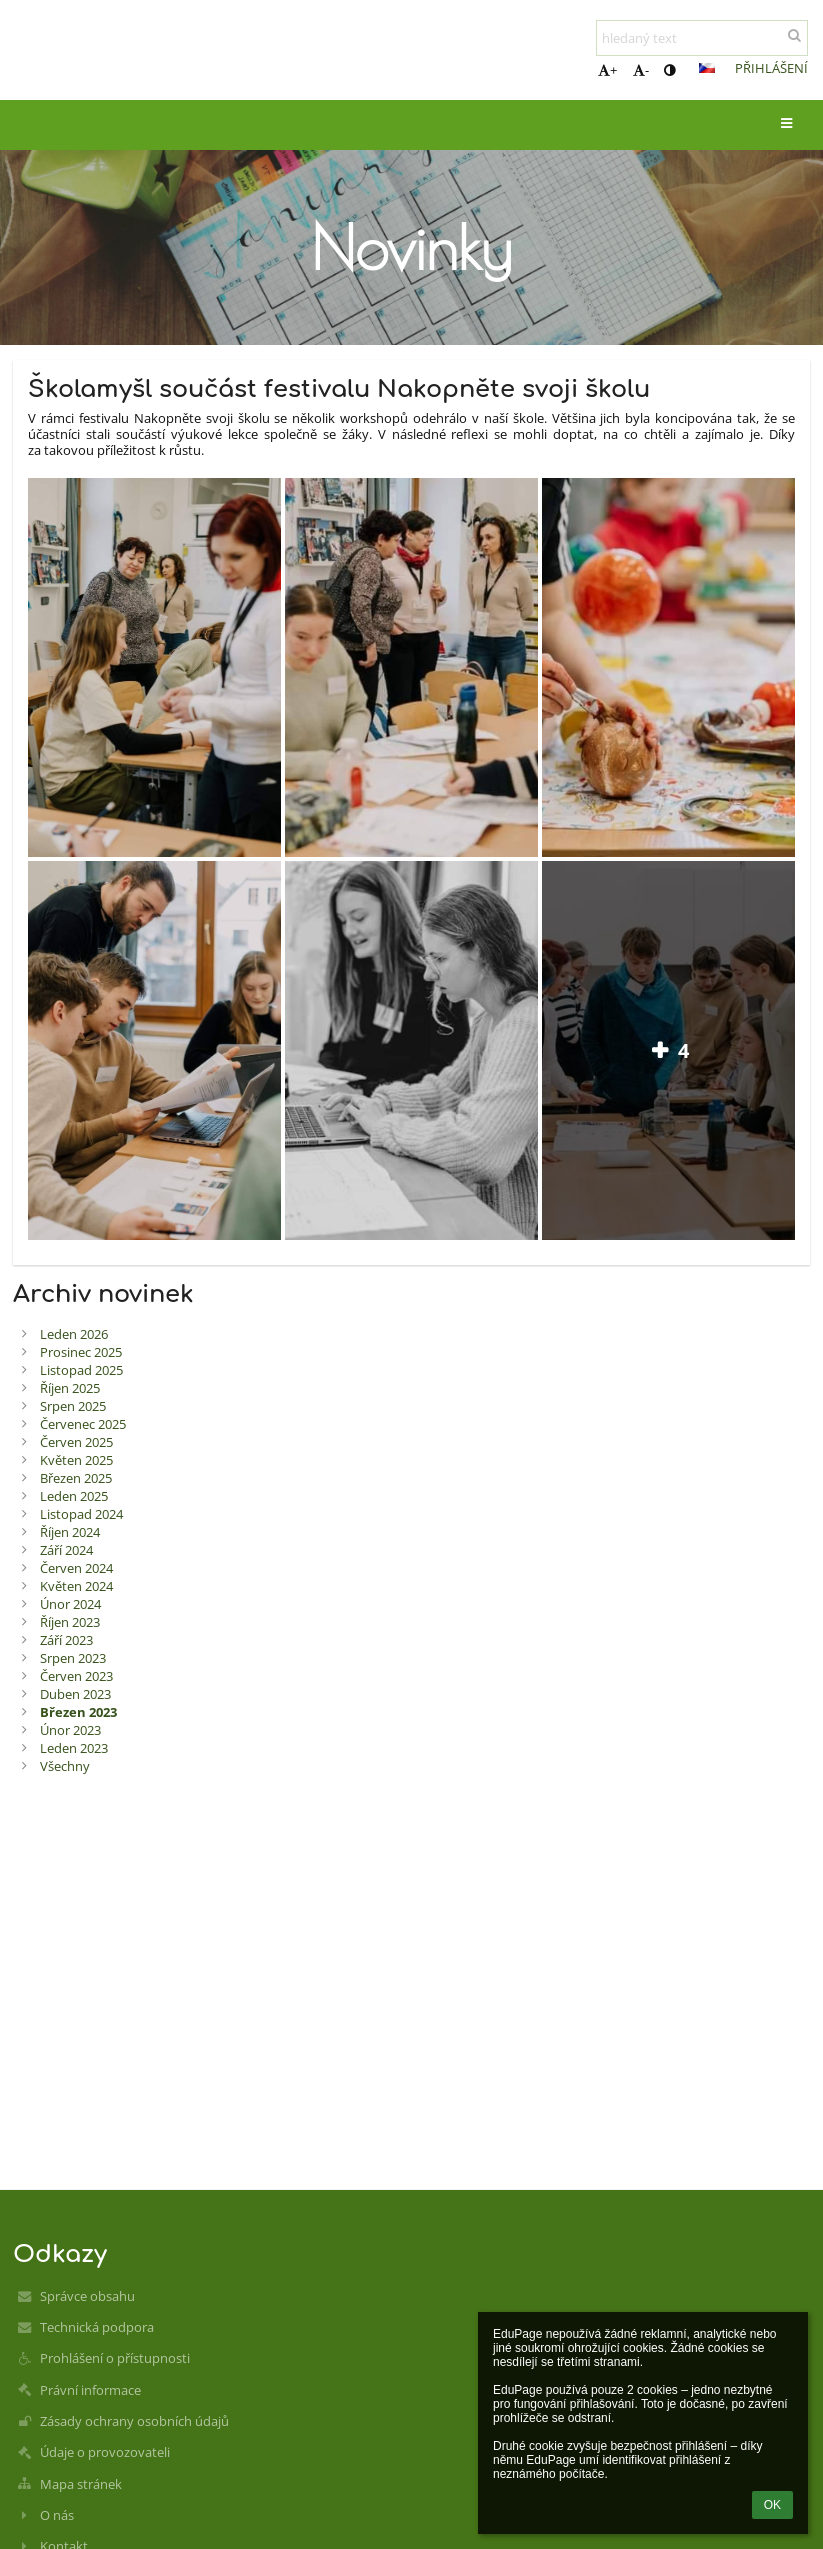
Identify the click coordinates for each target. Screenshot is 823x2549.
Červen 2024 (76, 1568)
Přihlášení (771, 68)
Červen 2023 (76, 1676)
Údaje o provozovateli (105, 2452)
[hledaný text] (702, 38)
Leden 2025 (74, 1496)
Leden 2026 (74, 1334)
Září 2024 (66, 1550)
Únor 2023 (70, 1730)
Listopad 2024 (81, 1514)
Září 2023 (66, 1640)
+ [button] (607, 70)
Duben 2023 (75, 1694)
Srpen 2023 (73, 1658)
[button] (707, 68)
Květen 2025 (76, 1460)
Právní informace (90, 2390)
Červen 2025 (76, 1442)
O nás (57, 2515)
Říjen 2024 (70, 1532)
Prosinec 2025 (81, 1352)
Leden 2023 (74, 1748)
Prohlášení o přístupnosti (115, 2358)
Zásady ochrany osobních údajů (134, 2421)
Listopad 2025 (81, 1370)
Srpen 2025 (73, 1406)
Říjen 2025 (70, 1388)
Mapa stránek (81, 2484)
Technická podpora (97, 2327)
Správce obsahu (87, 2296)
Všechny (65, 1766)
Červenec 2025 (83, 1424)
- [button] (641, 70)
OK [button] (772, 2505)
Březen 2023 (78, 1712)
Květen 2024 (76, 1586)
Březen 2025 (76, 1478)
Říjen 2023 (70, 1622)
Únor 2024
—————
* ВАШЕ ЗАДАНИЕ
Перепишите весь материал выше в виде таблицы Markdown со столбцами «Номер» и «Строка», пропустив пустые строки. Изображения в ответ не включайте.

* РЕЗУЛЬТАТ УПРАЖНЕНИЯ
| Номер | Строка |
|---|---|
| 1 | Identify the click coordinates for each target. Screenshot is 823x2549. |
| 2 | Červen 2024 (76, 1568) |
| 3 | Přihlášení (771, 68) |
| 4 | Červen 2023 (76, 1676) |
| 5 | Údaje o provozovateli (105, 2452) |
| 6 | [hledaný text] (702, 38) |
| 7 | Leden 2025 (74, 1496) |
| 8 | Leden 2026 (74, 1334) |
| 9 | Září 2024 (66, 1550) |
| 10 | Únor 2023 (70, 1730) |
| 11 | Listopad 2024 (81, 1514) |
| 12 | Září 2023 (66, 1640) |
| 13 | + [button] (607, 70) |
| 14 | Duben 2023 (75, 1694) |
| 15 | Srpen 2023 (73, 1658) |
| 16 | [button] (707, 68) |
| 17 | Květen 2025 (76, 1460) |
| 18 | Právní informace (90, 2390) |
| 19 | Červen 2025 (76, 1442) |
| 20 | O nás (57, 2515) |
| 21 | Říjen 2024 (70, 1532) |
| 22 | Prosinec 2025 (81, 1352) |
| 23 | Leden 2023 (74, 1748) |
| 24 | Prohlášení o přístupnosti (115, 2358) |
| 25 | Zásady ochrany osobních údajů (134, 2421) |
| 26 | Listopad 2025 (81, 1370) |
| 27 | Srpen 2025 (73, 1406) |
| 28 | Říjen 2025 (70, 1388) |
| 29 | Mapa stránek (81, 2484) |
| 30 | Technická podpora (97, 2327) |
| 31 | Správce obsahu (87, 2296) |
| 32 | Všechny (65, 1766) |
| 33 | Červenec 2025 (83, 1424) |
| 34 | - [button] (641, 70) |
| 35 | OK [button] (772, 2505) |
| 36 | Březen 2023 (78, 1712) |
| 37 | Květen 2024 (76, 1586) |
| 38 | Březen 2025 (76, 1478) |
| 39 | Říjen 2023 (70, 1622) |
| 40 | Únor 2024 |